【夢ごは日誌】喜べたことを、喜ぶ|清繭子

【夢ごは日誌】喜べたことを、喜ぶ|清繭子

『夢みるかかとにご飯つぶ』でエッセイストデビューした清繭子の、どちらかといえば〈ご飯つぶ〉寄りな日々。

喜べたことを、喜ぶ

保育園に子どもを迎えに行き、玄関で靴をはかせていると、同じクラスのパパさんが見知らぬ年配の女性を連れてお迎えに来た。お迎えはいつもママなのにどうしたんだろう。

あら、もしかして……。

パパさんは私を見るなり、顔をぱっと明るくして「あの! 無事に産まれたんです!」と言う。ママさんは第二子妊娠中だったのだ。

「わーっおめでとうございます! そうかな、って思いました」

「そうなんですそうなんです、だからベビーシッターさんにお迎えの説明をしようと思って、」

それから赤ちゃんの性別や誕生日を教えてくれた。母子ともに健康だという。

ママさんとはお家や公園で遊んでLINEも知っている仲だけど、パパさんとこんなにしゃべったのは初めてだった。こんなににこにこしているパパさんは初めて見た。

赤ちゃんが生まれたことを誰かに言いたくてたまらなかったんだろうな、と思ったら、ふくふくと嬉しい気持ちがこみあげてきた。

昔、友だちと小さな島へ旅をしたことがあった。

ノープランで行ったので、港でぼーっとしていたら、親切なおばさんが車に乗せて島を案内してくれることになった。

おばさんはとてもニコニコして、「あのね、今日とてもいいことがあったんだよ。赤ちゃんが生まれたんだよ。この島に住んでる人は200人。それが201人になったんだよ。今日は島のみんなでお祝いだよ」と言った。

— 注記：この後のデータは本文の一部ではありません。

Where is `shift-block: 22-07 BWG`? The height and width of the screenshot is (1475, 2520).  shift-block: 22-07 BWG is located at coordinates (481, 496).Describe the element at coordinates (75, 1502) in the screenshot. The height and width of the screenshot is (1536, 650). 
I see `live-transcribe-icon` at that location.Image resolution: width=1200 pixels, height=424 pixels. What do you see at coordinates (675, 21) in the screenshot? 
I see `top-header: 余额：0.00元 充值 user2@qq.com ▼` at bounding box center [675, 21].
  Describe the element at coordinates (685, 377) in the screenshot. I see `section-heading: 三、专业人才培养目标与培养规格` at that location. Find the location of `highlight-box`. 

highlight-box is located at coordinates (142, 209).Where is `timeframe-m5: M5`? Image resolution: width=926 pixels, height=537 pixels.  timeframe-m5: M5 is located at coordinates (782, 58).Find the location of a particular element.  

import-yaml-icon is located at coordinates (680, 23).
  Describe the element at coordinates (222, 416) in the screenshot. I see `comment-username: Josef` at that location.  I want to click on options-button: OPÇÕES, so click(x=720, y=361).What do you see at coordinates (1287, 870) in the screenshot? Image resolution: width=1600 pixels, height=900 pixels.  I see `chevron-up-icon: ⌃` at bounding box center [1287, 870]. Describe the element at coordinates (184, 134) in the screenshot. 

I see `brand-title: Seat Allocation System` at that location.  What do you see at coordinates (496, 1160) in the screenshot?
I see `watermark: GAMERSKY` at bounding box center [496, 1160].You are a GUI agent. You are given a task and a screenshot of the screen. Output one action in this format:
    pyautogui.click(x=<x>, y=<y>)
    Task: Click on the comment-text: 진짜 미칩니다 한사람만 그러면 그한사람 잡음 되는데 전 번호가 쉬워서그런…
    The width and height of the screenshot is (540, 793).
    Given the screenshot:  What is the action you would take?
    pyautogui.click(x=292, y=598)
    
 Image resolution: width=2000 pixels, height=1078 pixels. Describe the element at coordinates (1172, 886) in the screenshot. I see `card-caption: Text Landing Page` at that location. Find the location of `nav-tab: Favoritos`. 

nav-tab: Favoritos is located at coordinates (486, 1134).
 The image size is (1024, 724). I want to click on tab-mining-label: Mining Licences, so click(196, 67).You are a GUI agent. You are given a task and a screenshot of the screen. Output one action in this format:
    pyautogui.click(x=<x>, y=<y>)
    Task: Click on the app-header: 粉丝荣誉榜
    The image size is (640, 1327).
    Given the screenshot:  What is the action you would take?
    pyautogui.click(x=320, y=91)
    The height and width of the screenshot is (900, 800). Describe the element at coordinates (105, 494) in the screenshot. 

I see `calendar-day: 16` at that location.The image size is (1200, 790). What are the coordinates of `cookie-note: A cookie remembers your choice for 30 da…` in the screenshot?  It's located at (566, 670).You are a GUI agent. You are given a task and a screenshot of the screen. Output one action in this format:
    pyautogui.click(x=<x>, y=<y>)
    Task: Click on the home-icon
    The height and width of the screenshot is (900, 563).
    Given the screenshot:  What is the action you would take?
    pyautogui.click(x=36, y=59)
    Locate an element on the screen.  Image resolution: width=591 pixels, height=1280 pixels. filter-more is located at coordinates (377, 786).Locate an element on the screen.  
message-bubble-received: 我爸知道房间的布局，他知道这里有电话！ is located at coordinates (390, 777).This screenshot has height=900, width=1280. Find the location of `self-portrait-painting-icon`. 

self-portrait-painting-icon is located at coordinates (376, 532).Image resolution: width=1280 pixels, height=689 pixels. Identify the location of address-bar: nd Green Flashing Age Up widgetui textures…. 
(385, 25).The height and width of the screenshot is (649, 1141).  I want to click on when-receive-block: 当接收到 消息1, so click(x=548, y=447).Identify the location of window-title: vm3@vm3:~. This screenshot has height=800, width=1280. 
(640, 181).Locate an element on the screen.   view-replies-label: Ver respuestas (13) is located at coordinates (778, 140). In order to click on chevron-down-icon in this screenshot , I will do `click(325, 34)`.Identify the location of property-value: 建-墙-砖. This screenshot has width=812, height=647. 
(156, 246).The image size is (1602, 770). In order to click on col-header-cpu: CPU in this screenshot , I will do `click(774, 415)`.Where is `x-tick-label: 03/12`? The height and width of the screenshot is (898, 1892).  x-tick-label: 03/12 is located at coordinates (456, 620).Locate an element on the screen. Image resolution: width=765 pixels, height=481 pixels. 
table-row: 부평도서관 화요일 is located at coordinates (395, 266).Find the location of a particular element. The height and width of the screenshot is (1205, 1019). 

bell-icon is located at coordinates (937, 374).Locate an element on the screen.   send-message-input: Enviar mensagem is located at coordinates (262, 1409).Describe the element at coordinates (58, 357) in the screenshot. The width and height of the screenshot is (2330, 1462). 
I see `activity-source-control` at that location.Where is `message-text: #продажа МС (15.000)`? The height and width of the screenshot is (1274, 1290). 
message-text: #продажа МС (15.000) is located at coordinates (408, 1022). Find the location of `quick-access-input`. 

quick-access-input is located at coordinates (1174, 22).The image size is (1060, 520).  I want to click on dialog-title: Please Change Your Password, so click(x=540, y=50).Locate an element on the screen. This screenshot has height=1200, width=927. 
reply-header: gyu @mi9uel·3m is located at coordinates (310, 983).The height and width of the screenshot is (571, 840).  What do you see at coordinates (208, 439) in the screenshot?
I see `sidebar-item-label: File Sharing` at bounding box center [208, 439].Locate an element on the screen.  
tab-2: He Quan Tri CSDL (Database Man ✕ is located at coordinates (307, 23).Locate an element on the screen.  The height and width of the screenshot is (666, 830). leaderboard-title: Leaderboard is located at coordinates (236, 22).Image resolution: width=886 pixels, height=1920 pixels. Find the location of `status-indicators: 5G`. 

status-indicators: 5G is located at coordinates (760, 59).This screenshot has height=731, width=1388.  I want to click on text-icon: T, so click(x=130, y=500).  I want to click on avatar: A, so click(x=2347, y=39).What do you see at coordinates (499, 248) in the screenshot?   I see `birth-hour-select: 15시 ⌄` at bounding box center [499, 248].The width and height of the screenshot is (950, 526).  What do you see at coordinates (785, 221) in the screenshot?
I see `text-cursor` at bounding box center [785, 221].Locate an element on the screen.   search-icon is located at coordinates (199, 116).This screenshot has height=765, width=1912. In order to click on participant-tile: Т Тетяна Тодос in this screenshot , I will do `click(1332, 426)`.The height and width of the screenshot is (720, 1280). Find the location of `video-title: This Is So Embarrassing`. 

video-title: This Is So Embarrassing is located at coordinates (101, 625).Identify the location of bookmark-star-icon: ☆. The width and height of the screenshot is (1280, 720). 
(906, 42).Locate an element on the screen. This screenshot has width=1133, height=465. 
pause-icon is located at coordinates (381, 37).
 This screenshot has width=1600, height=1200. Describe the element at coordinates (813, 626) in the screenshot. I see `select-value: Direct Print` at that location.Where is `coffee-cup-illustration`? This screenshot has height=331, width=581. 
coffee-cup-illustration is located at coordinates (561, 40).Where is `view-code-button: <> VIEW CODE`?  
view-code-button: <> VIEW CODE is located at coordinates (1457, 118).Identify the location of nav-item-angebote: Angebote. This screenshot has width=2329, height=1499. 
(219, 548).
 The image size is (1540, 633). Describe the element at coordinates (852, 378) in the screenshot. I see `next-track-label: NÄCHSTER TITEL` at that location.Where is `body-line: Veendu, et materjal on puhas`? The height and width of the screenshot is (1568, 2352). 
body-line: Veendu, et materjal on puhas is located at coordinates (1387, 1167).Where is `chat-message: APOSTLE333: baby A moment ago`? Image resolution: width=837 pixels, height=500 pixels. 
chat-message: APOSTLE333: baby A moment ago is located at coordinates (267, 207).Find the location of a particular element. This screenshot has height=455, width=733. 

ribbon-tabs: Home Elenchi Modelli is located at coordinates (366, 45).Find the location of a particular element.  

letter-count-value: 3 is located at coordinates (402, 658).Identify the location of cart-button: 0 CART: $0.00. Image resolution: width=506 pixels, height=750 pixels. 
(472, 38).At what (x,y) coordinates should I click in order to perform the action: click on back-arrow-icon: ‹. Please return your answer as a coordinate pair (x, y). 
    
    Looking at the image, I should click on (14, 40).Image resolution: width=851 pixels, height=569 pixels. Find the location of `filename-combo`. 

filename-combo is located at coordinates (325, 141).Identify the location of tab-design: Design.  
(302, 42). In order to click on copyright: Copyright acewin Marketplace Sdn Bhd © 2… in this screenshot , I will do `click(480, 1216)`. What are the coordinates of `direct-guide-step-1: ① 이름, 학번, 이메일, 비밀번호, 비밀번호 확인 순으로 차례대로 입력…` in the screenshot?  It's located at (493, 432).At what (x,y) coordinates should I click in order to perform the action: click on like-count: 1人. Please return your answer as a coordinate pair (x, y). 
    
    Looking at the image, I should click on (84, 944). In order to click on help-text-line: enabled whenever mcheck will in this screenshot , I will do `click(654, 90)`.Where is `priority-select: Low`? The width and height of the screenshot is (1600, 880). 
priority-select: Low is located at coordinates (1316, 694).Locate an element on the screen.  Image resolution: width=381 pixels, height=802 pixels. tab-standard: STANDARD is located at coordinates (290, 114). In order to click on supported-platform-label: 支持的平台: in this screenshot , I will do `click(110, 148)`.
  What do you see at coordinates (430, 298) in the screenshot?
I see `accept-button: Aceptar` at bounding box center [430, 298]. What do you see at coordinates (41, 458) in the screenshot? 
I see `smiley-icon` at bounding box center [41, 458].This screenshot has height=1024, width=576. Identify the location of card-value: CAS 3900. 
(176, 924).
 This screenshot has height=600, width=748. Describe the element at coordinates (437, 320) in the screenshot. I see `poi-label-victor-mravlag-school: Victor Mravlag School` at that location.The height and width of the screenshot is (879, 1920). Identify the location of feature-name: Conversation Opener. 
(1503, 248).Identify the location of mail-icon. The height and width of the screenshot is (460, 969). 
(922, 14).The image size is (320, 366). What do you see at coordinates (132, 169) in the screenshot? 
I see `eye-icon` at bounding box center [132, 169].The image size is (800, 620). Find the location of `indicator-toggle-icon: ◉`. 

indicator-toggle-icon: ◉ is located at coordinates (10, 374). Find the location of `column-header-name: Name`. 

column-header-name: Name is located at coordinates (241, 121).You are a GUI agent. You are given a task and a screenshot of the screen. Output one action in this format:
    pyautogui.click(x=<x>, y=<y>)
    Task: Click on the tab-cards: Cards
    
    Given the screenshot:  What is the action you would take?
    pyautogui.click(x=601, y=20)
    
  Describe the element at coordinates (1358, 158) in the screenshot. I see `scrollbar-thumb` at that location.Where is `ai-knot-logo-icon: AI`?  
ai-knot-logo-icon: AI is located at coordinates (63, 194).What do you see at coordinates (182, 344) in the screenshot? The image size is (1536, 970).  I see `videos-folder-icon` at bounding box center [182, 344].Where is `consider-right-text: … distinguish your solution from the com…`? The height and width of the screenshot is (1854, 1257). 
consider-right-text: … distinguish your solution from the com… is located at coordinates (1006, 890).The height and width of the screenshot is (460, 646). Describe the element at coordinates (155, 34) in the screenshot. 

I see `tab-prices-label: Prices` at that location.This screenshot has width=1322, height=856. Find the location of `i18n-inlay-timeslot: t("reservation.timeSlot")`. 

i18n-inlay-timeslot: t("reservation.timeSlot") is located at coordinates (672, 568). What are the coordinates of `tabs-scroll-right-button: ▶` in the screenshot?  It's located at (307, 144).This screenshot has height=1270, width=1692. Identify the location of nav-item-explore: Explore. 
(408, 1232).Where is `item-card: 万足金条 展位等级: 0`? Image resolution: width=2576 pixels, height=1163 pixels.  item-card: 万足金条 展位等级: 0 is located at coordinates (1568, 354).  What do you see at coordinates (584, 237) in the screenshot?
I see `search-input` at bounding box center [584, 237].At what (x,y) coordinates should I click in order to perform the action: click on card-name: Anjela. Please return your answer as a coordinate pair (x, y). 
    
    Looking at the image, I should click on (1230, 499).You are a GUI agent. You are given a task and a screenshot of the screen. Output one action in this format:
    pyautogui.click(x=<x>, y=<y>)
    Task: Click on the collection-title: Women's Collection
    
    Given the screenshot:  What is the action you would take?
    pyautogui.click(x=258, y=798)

「おばさんのお孫さんですか?」というと、「ちがうよ。〇〇さんとこの子」とまたニコニコする。

友だちが「なんか、泣けてきた」と目をごしごしこすった。

あの時の気持ちと同じだ。

命が生まれたことが嬉しい。命が生まれたことを喜ぶ人がいることが嬉しい。命が生まれたことを一緒に喜べたことが嬉しい。

私は今、子宮の病気に苦しんでいる。たぶん、もう赤ちゃんを産むことはできないけれど、とても嬉しかったんだ。

「おめでとうございます」って心から喜べたこと。